## What is needed
Take the line that contains "Given: Click the 日志管理 sidebar icon" as the first line and the final line of the records as the last; return exactly those lines and the lines between.

## Given records
________________________

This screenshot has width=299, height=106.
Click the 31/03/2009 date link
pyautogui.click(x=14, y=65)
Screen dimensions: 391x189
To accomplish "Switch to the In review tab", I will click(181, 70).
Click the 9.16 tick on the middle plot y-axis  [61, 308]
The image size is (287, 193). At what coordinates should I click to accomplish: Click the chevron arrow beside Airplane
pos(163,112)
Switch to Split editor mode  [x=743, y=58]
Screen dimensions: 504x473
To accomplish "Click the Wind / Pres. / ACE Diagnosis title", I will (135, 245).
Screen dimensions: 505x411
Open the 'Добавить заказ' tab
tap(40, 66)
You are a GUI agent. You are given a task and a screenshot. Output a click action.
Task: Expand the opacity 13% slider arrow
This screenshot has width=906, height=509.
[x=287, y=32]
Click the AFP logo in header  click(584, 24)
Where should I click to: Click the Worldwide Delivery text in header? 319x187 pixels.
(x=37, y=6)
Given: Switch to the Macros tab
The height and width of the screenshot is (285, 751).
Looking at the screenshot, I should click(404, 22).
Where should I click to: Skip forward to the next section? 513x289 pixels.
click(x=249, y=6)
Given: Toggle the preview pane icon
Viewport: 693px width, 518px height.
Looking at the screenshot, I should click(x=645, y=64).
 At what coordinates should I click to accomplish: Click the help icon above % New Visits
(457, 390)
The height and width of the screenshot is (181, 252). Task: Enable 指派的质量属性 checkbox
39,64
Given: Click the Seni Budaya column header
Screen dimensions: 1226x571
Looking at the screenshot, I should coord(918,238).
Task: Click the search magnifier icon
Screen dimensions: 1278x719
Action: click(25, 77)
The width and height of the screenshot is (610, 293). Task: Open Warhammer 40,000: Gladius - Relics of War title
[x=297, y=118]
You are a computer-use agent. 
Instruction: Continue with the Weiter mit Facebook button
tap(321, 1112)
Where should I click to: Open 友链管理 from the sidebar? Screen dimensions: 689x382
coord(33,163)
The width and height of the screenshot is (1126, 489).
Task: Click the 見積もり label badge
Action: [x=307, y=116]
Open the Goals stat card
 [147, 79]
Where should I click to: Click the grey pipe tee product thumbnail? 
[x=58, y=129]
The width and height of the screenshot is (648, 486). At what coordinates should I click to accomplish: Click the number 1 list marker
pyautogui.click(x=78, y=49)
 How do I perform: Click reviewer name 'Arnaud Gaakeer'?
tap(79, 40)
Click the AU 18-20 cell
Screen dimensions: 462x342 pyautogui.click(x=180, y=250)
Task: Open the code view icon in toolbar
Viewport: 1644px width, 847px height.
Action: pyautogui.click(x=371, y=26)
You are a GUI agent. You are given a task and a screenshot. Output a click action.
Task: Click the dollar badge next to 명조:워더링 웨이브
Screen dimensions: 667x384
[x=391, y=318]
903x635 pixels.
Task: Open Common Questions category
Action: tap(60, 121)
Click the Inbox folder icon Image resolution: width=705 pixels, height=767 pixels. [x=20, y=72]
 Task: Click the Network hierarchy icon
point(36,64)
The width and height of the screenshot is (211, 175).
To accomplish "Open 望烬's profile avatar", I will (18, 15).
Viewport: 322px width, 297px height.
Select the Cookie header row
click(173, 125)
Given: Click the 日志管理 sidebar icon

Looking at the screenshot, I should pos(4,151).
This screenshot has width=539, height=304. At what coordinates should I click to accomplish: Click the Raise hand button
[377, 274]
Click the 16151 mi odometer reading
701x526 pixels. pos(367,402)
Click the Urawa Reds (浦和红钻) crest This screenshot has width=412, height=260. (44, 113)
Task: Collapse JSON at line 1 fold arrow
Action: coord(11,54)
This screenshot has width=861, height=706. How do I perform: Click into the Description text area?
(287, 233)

________________________

## Answer to the exercise
Given: Click the 日志管理 sidebar icon

Looking at the screenshot, I should pos(4,151).
This screenshot has width=539, height=304. At what coordinates should I click to accomplish: Click the Raise hand button
[377, 274]
Click the 16151 mi odometer reading
701x526 pixels. pos(367,402)
Click the Urawa Reds (浦和红钻) crest This screenshot has width=412, height=260. (44, 113)
Task: Collapse JSON at line 1 fold arrow
Action: coord(11,54)
This screenshot has width=861, height=706. How do I perform: Click into the Description text area?
(287, 233)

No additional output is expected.